A lot of naysayers approach fraternities with the tired insult of “oh, well when I was in college I didn’t have to pay for my friends”. That’s a great way to let everyone around you know you were lame then and still have a chip on your shoulder now. I didn’t “pay” for my friends any more than you pay for yours by paying membership dues to any club or team you might belong to. In fact, I’d wager that fraternal bonds are as (if not more) genuine than those you can form independently. People seem to forget this, but fraternities (at least the good ones) are pretty damned selective. It’s not a situation where you can walk into the house and request to exchange money for brotherhood. Instead, it’s the opposite. During the rush process, existing brothers evaluate each potential new member for fit. Of course, we want to be sure that the kid is someone we’d want to be around for the next four years, but it goes both ways. It’s just as important that a new member decide whether or not the existing brothers are his kind of people. When a bid (a request for a member to pledge a fraternity) is extended, it’s a simple “we want you if you want us” situation. I’ve dealt with military recruiters pushier than that.
Another area where fraternities catch a lot of flak is in the female department, and sadly there’ve been a few high-profile incidents in the last decade that cast Greek life as a whole in a bad light. I will say that instances of sexual misconduct are not exclusive to fraternities, as it seems to be an issue anywhere cohesive groups of alpha-male types are involved (aka sports teams). Most importantly, I hope that young men of all demographics are being educated on the subject and that reforms are being put in place to squash that kind of behavior. It’s disheartening, obviously for those who are victimized but also for the huge majority of fraternity guys who have never and will never be involved in anything of the sort. I cringe whenever someone makes a quip about a girl needing to watch her drinks at a fraternity party. First of all, that’s sound advice for anyone, regardless of gender or venue. Secondly, it makes you sound like a jealous chump. Like it or not, at most colleges there are a lot of girls who prefer to hang out with, date, and yes hook up with frat bros.
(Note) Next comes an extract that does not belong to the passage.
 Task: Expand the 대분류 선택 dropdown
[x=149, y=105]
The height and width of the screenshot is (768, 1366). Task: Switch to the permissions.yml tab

In his article “5 Ways Modern Men Are Trained to Hate Women” at cracked.com, David Wong brought up several interesting points, but one section in particular stood out when I was thinking of putting this article together. Growing up, we’re reminded through virtually all forms of media that the hero always, always “gets” the girl. Because we see ourselves as the hero of our own story, if we do the right thing and make the right decisions, we feel almost entitled to the girl of our dreams. Following that, when a kid spends countless hours working to maintain a high GPA and involve himself in extracurriculars, it makes sense for him to fume when the kinds of guys he can’t stand are the ones getting all the female attention.
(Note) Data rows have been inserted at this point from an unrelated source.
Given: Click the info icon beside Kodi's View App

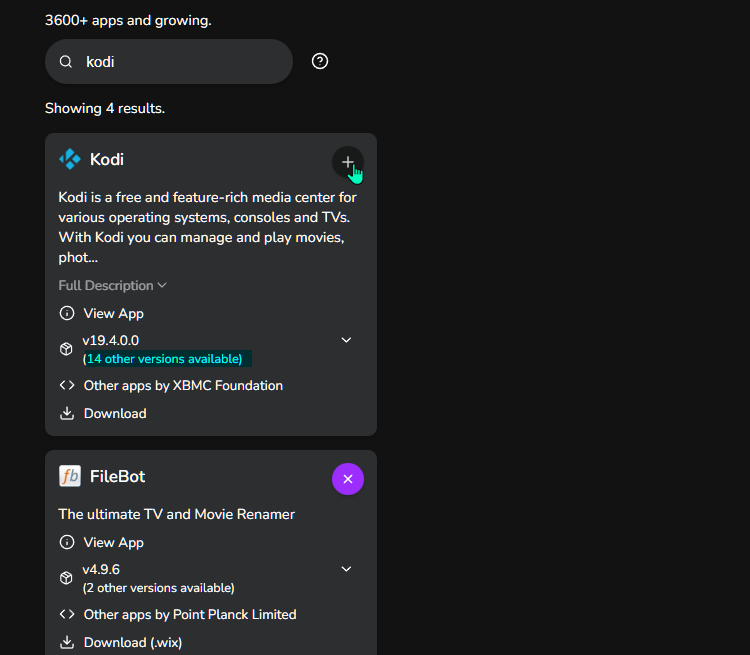Looking at the screenshot, I should click(x=67, y=313).
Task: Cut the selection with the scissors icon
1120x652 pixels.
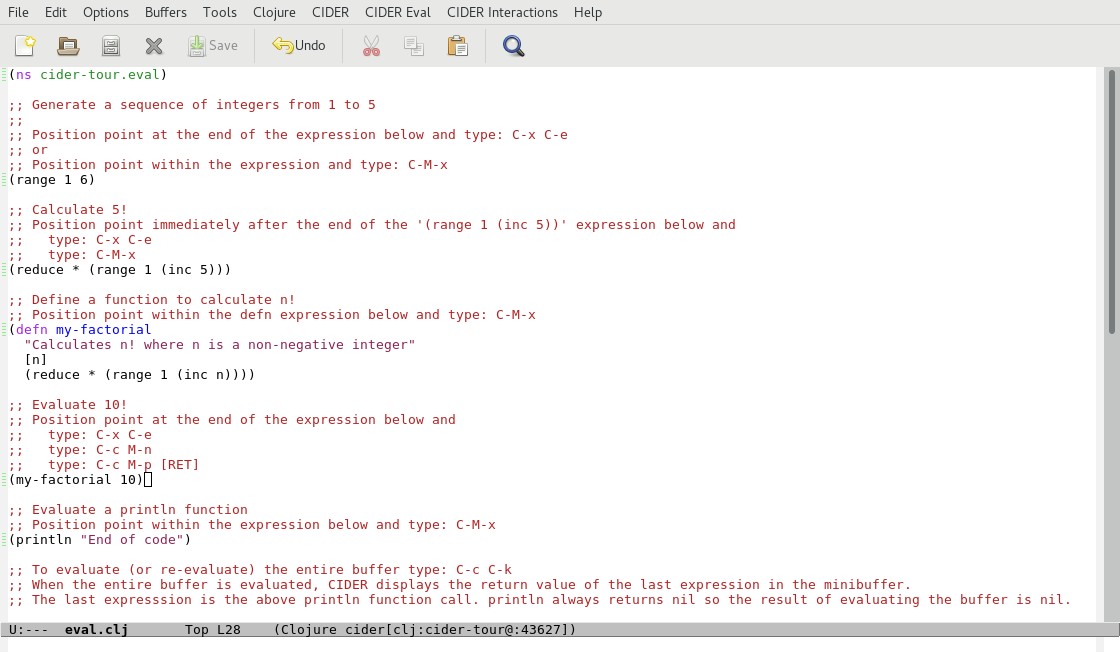Action: tap(371, 46)
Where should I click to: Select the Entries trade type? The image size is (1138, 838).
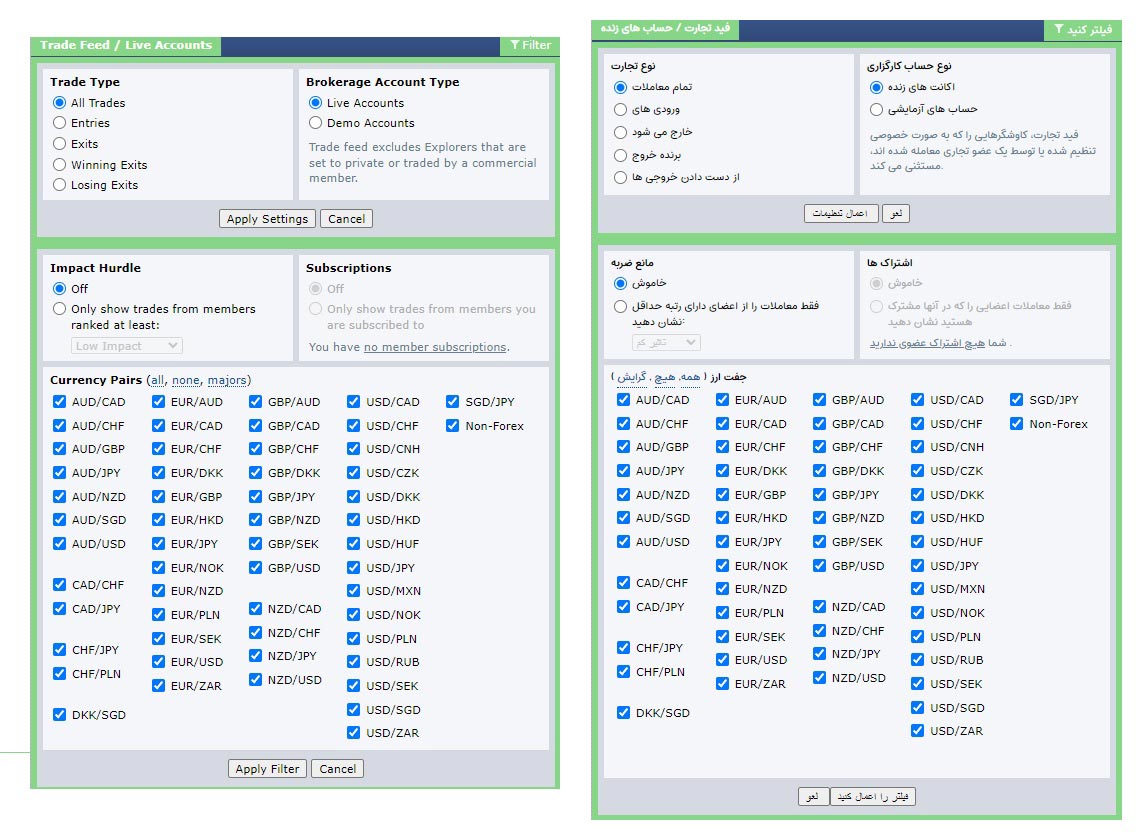point(60,123)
It makes sense, but it’s not the frat guy’s fault. I don’t care if he’s on track to graduate Suma Cum Laude with a double major, I’ve got speakers mounted in my ceiling, a handle of Burnett’s vanilla vodka, and an awesome new playlist that she totally needs to come check out. Fraternity guys have figured out that, for whatever reason, many 18-22 year old girls are into guys who are arrogant, rebellious, and just a little shady. And don’t get me wrong, it’s not all about sloppy drunken hookups at parties with girls whose names you can’t bother to remember. Plenty of fraternities find themselves building connections with sororities that have similar personalities and tastes, leading to some great friendships and real, committed relationships. A couple of my brothers have been with the same sorority girls they started dating their freshmen years. I happened to marry one this fall myself.
Fraternity guys take a lot of heat, and to be fair it really we bring it on ourselves. I mean, it’s tough being thought of as so good-looking and popular, so naturally we expect the criticism. In all seriousness though, the real benefit of joining a fraternity extends well beyond your hazy college years. It’s about the friendships you make and the network you build. I have brothers spread all over the country, and it’s comforting to know that should I ever need a job, there’s a chance the guy hiring is someone with whom I spent several late-night hours hurling empty beer bottles off of a fire escape.
My alma matter’s homecoming is this weekend, and I fully intend to muster up the energy and liver function to frat as hard as I did when I was 20. My body would probably rather sleep in and take it easy, but I’m not about to miss out on the chance to build more memories with the same guys I’ve been building memories with for the last decade.